Events
Felbab-Brown to discuss illicit economies and military conflict, Dec. 7

Vanda Felbab-Brown, a Fellow of Foreign Policy and the 21st Century Defense Initiative at the Brookings Institution, will present a public talk titled, "Shooting Up: Illicit Economies and Military Conflict" at 4:30 p.m. on Monday, December 7, in Bowl 016, Robertson Hall on the Princeton University campus.
Felbab-Brown focuses on the national security implications of illicit economies and strategies for managing them.

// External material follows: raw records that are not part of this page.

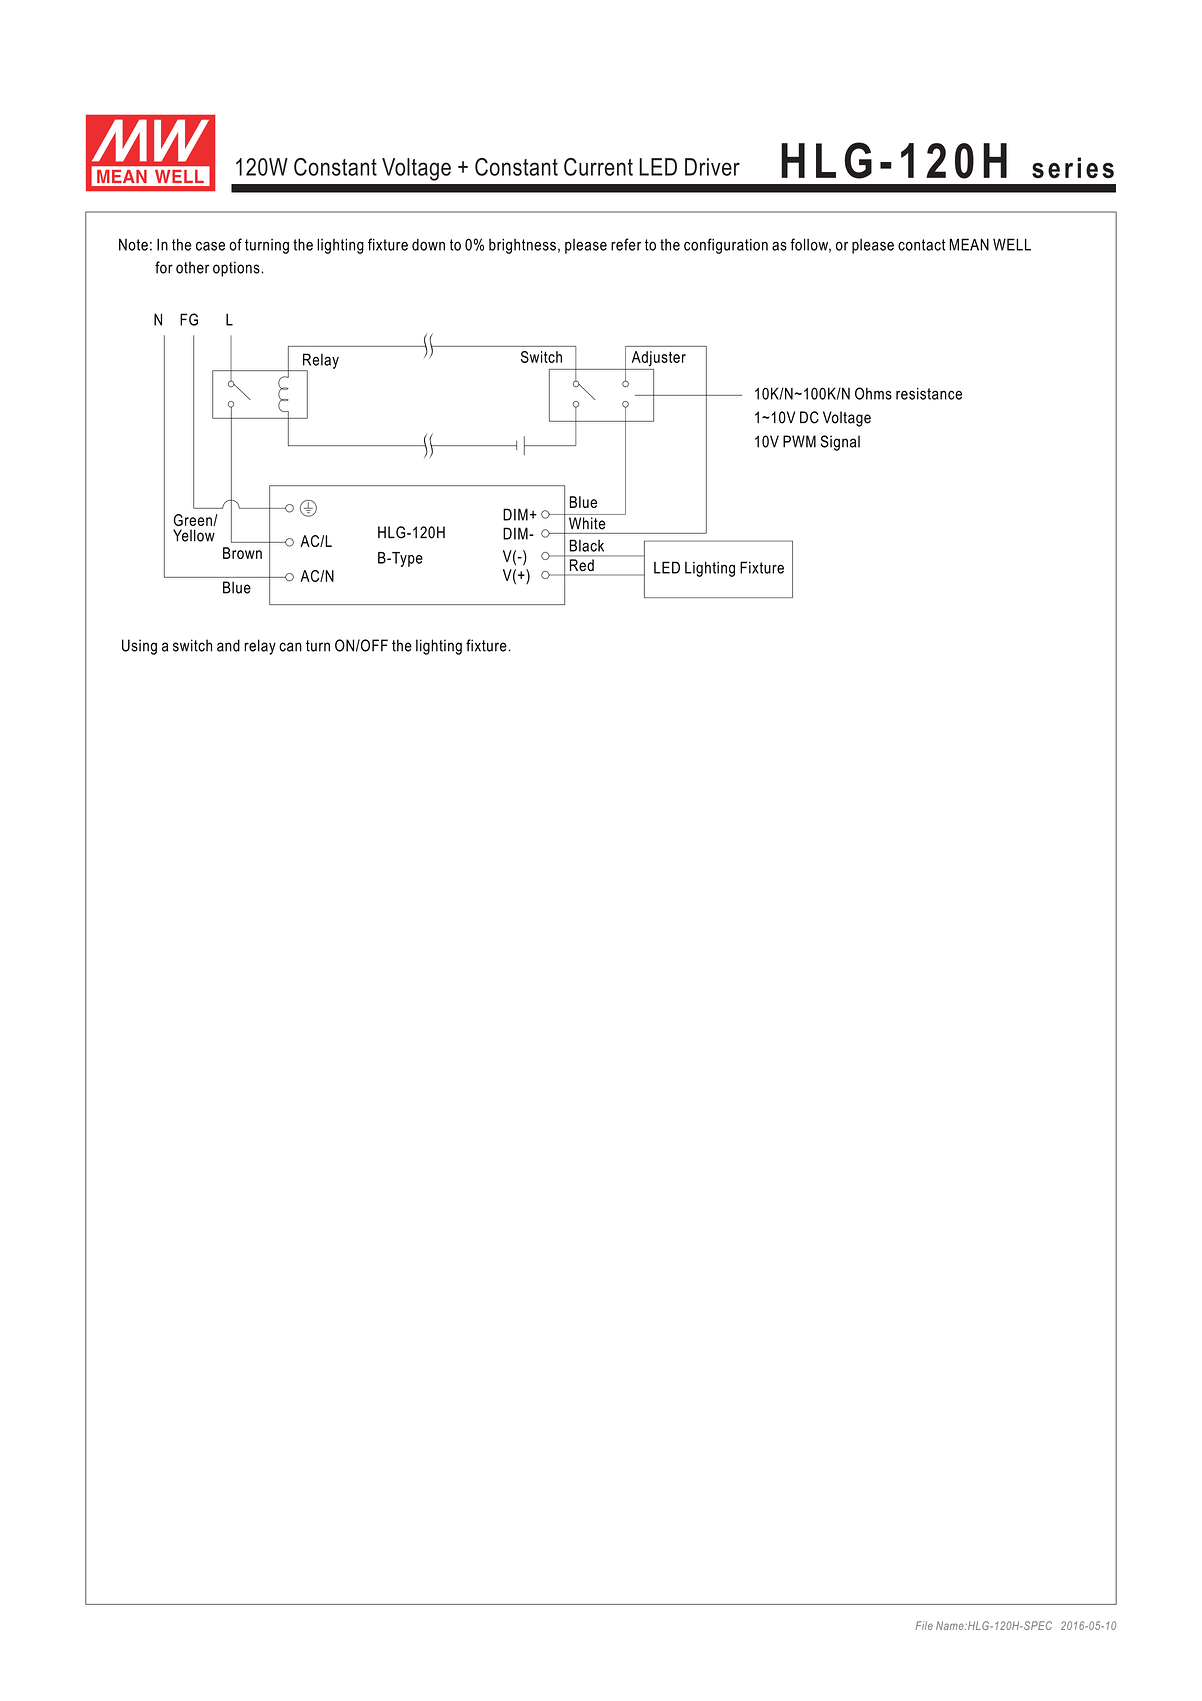 The height and width of the screenshot is (1701, 1202). Describe the element at coordinates (290, 647) in the screenshot. I see `can` at that location.
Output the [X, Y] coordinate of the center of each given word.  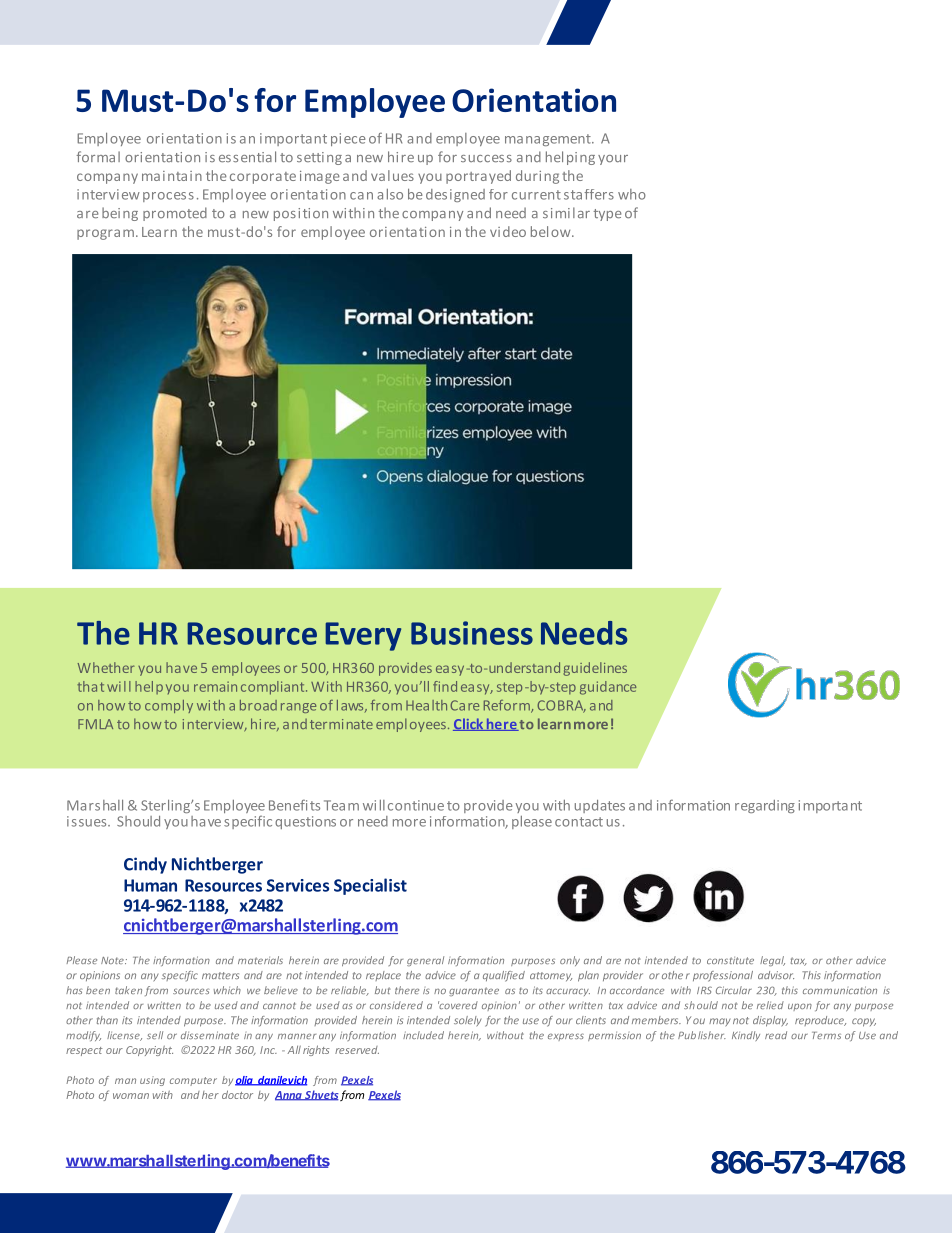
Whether [106, 667]
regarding [765, 806]
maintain [172, 176]
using [152, 1081]
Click [469, 724]
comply [169, 706]
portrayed [478, 177]
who [632, 194]
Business [472, 633]
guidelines [595, 669]
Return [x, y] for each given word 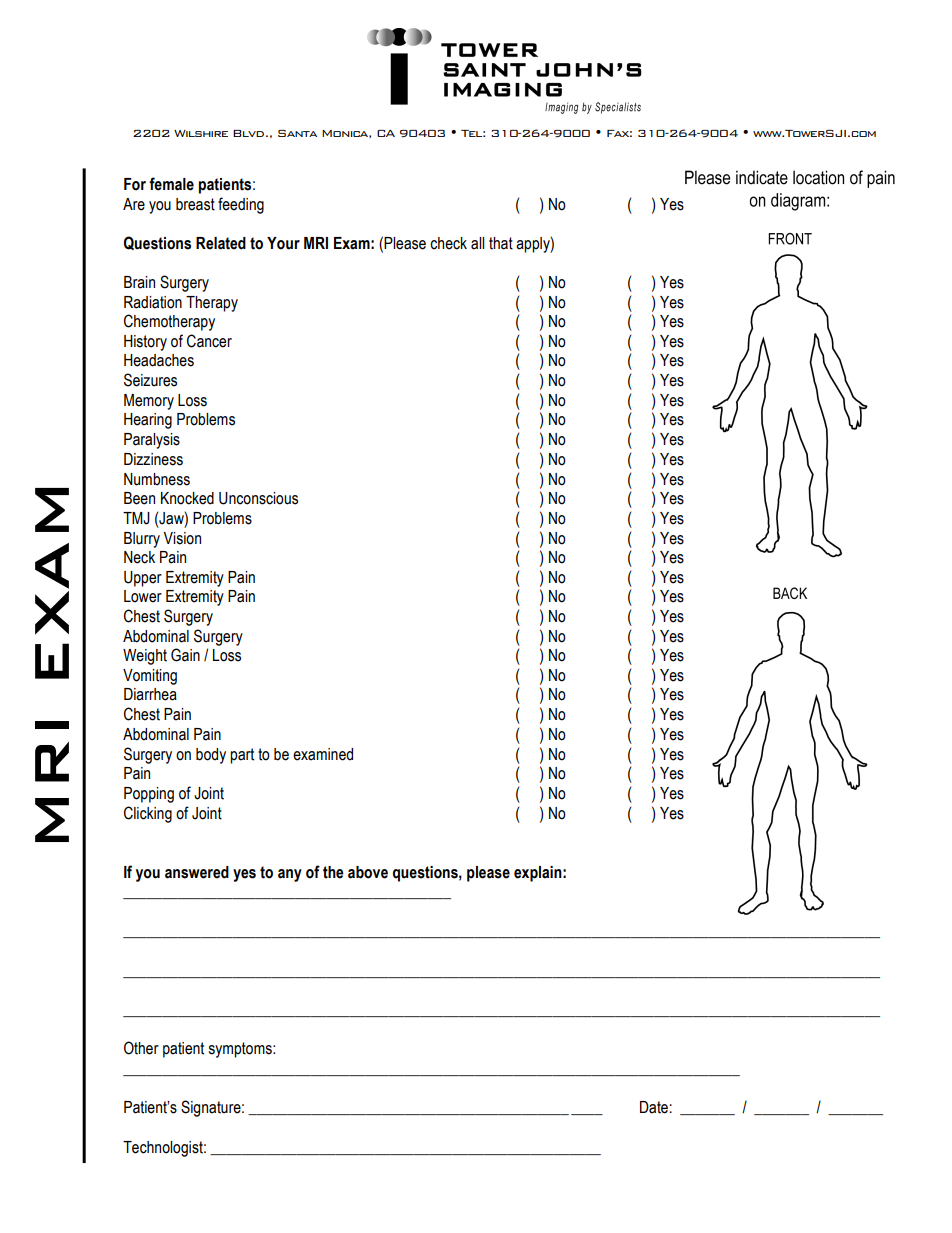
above [368, 872]
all [477, 243]
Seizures [150, 380]
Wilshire [201, 133]
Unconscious [258, 498]
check [448, 243]
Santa [297, 133]
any [290, 875]
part [242, 756]
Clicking [148, 814]
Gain [185, 655]
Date [654, 1107]
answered [197, 872]
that [501, 243]
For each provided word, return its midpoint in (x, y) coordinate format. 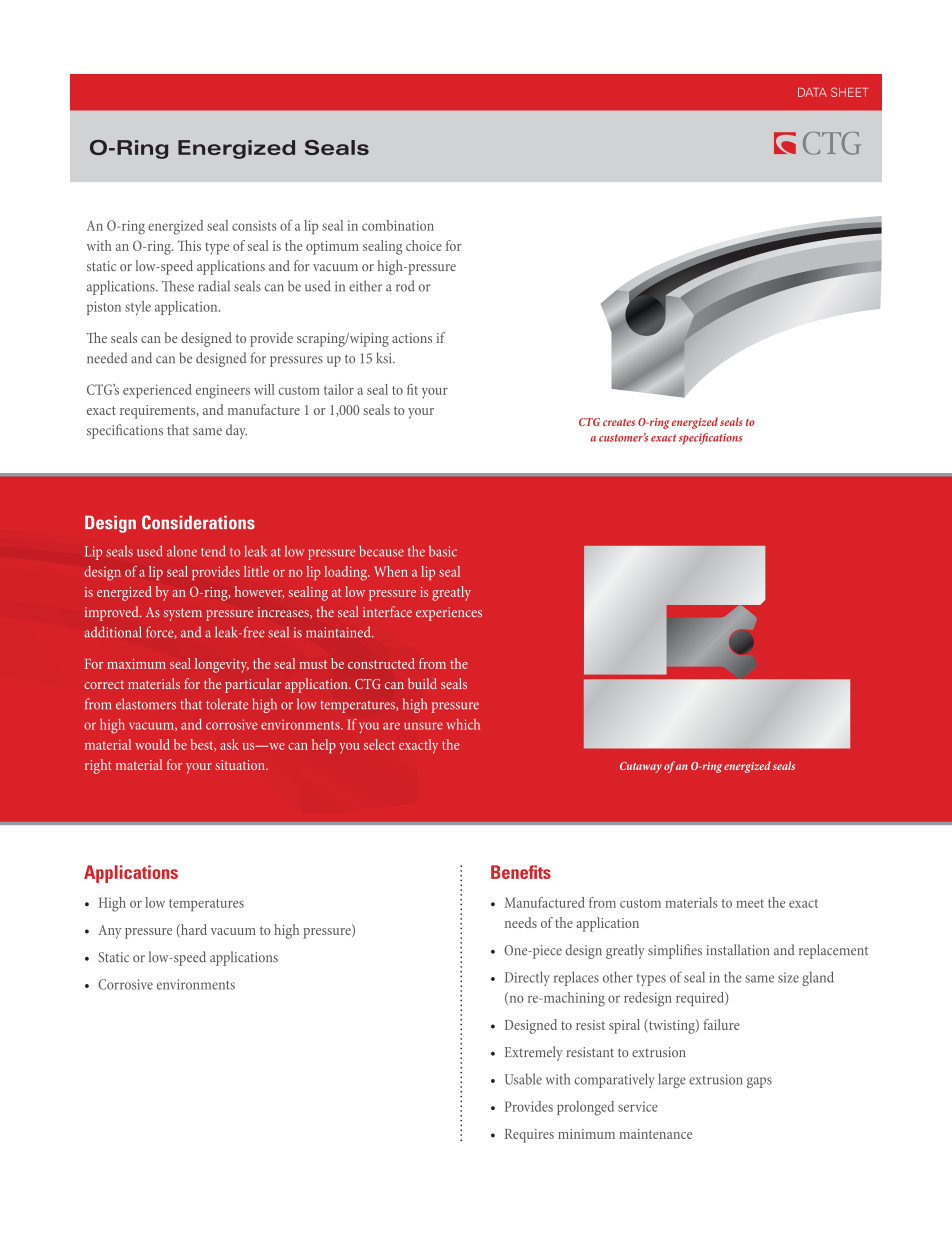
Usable (523, 1079)
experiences (449, 614)
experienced (157, 391)
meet (750, 903)
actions (412, 338)
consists (254, 225)
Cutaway (641, 767)
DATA (812, 92)
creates (619, 422)
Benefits (521, 872)
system (183, 614)
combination (398, 225)
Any (109, 932)
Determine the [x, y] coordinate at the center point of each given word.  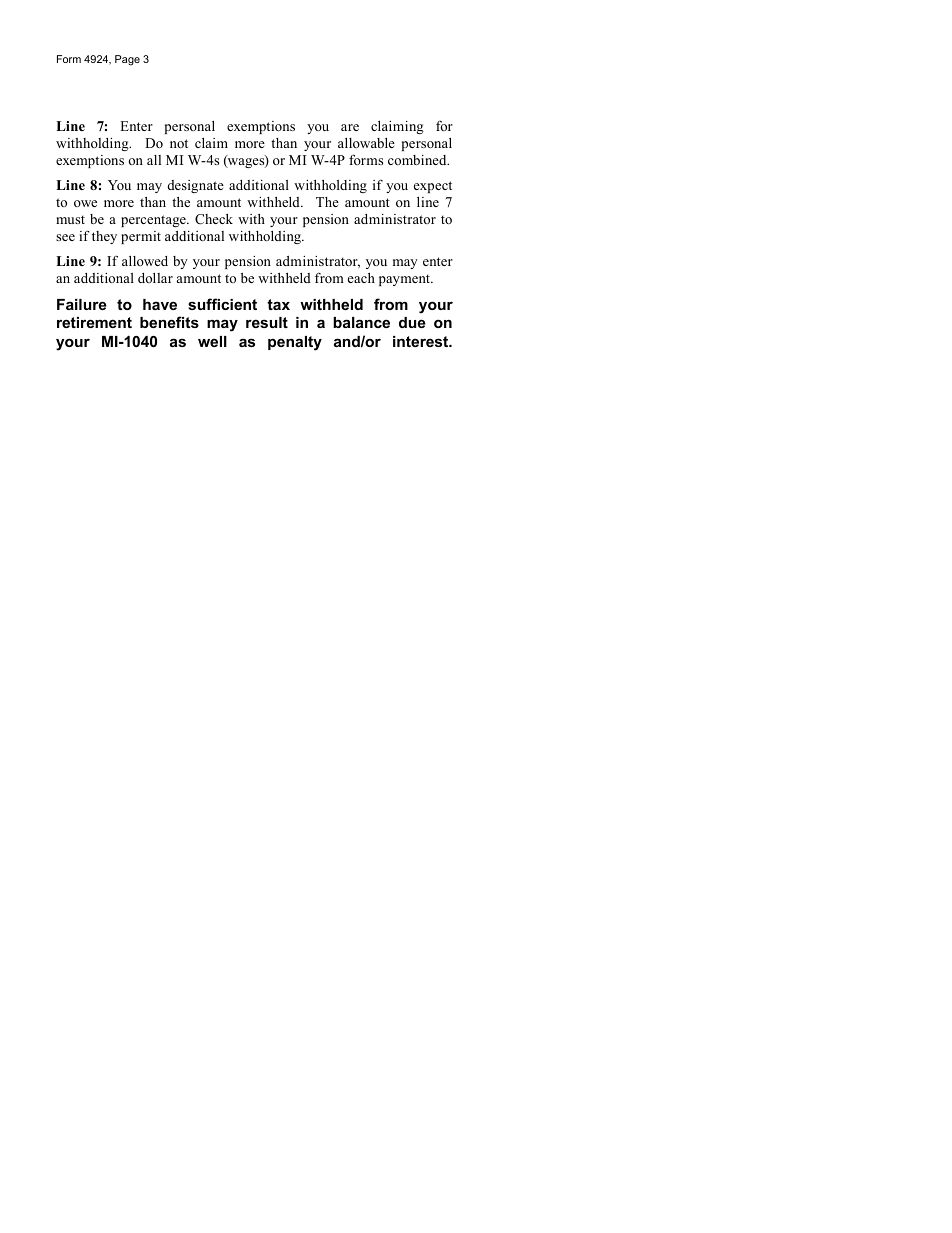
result [267, 322]
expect [433, 187]
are [350, 127]
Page [127, 60]
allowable [366, 143]
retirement [94, 322]
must [70, 219]
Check [214, 219]
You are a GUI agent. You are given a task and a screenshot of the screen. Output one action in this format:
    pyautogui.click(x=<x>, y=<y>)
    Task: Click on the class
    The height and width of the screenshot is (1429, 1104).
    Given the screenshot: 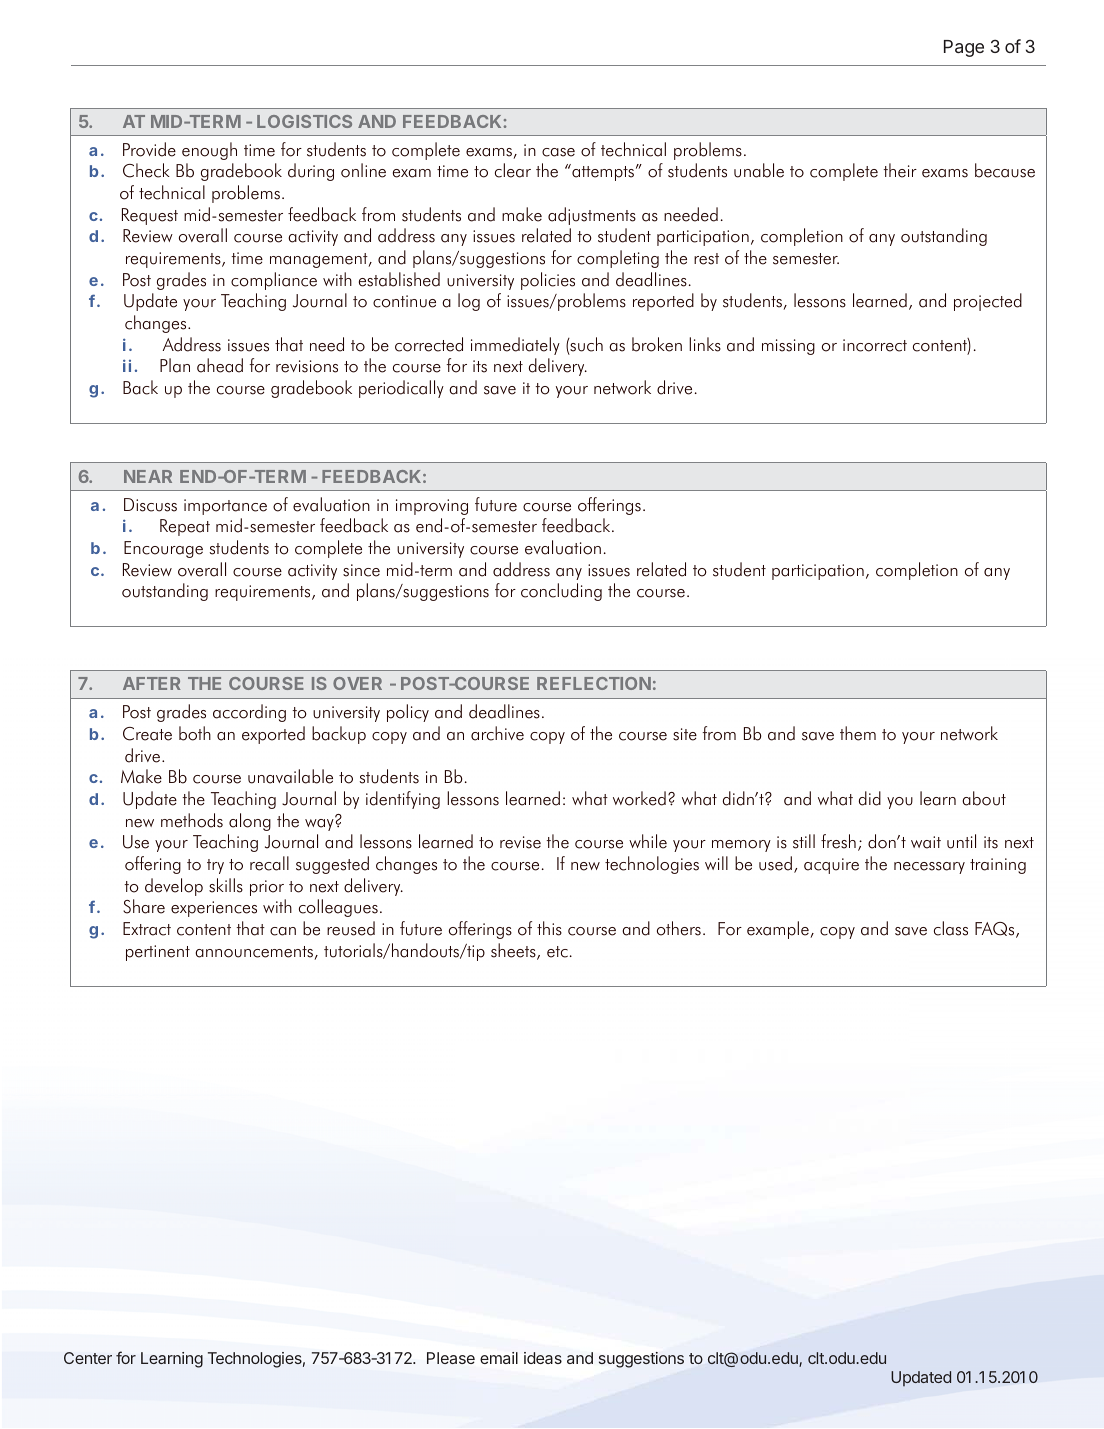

She is an adjunct professor in the Security Studies Program at Georgetown University’s School of Foreign Service.
Her research interests include drugs and other illicit economies; counternarcotics policies; insurgency; civil war; terrorism; conflict management; stability operations and reconstruction; positive versus coercive inducement strategies; Latin America; Afghanistan; Colombia; Burma/Myanmar; Peru; Somalia; and U.S. foreign policy.
She is the author of the new book “Shooting Up: Counterinsurgency and the War on Drugs” (Brookings Institute Press, 2009) which analyzes how involvement in the production and trafficking of illicit commodities, especially drugs, affects the strength of insurgents and governments. In the book the author challenges the narcoguerrilla premise of U.S. policy abroad which is organized around the premise that the suppression of drug production will service both anti-drug and counterterrorist goals.
This event is sponsored by the Woodrow Wilson School and is free and open to the public.